▶ [Request] Report how many lines in the items below contain the word "robot". Give only the number.

▶ [Provided data]
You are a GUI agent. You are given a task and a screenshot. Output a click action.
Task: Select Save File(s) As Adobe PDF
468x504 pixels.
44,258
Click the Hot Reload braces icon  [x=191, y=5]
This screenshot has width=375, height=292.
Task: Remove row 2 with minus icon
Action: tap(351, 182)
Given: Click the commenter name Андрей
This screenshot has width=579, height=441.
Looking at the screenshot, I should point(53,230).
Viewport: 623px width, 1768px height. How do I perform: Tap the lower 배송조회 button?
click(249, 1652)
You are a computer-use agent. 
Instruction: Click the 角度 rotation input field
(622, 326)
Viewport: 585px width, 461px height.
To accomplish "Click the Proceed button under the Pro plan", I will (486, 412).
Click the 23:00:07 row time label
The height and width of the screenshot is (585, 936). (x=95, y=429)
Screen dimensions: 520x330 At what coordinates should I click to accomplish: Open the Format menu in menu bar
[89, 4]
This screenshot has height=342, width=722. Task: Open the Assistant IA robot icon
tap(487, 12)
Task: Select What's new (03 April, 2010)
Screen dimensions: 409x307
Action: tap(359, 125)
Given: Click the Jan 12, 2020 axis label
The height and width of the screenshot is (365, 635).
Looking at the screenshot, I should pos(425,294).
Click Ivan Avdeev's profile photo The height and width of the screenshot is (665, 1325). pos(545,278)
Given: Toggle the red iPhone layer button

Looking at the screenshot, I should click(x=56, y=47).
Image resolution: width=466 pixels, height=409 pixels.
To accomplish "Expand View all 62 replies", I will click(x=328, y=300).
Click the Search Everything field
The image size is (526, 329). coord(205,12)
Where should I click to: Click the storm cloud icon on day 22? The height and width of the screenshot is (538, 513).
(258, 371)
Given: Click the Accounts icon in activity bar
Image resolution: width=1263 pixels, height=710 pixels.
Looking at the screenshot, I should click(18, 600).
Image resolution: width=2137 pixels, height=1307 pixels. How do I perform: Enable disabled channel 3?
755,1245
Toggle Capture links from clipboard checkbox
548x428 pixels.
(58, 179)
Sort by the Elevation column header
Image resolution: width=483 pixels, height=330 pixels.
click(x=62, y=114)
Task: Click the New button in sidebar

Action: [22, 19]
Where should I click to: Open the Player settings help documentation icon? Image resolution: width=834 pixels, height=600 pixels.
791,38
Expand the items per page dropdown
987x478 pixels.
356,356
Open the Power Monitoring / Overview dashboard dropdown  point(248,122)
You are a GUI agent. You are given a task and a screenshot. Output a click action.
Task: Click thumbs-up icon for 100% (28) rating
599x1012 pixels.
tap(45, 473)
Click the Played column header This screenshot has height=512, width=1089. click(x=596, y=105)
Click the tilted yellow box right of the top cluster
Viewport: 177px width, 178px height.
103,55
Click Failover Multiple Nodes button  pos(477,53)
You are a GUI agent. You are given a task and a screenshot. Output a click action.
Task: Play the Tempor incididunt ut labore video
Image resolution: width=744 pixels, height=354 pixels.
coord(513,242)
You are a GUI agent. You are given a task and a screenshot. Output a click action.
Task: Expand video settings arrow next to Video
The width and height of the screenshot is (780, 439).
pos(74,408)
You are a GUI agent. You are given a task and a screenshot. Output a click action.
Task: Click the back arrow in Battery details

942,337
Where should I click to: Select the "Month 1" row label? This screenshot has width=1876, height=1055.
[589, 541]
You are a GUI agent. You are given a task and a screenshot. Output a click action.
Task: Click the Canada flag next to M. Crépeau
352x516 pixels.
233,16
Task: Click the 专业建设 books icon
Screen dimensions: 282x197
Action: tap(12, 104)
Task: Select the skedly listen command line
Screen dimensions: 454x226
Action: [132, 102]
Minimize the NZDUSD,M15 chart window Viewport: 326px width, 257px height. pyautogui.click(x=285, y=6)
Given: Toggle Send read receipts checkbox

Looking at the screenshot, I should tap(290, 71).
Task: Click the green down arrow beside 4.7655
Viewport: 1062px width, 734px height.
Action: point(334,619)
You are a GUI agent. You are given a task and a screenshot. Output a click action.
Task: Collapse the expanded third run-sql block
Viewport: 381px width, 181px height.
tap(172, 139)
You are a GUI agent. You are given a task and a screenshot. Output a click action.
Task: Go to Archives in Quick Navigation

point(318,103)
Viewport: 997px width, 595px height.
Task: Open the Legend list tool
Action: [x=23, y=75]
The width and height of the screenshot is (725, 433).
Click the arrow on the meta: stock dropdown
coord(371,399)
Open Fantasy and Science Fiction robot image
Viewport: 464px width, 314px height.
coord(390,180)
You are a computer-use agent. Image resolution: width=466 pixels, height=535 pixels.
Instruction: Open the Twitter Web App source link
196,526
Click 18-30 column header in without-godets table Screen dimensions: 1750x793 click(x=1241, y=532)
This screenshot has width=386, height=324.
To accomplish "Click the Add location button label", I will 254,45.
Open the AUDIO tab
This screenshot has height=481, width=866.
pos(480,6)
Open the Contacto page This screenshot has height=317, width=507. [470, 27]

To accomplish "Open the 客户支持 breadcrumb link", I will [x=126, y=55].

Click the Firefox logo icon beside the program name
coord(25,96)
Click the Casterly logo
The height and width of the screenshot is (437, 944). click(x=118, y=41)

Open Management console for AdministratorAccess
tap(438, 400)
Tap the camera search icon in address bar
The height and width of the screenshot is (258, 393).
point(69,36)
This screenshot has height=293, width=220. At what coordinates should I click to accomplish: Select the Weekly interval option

▶ [Task result] 2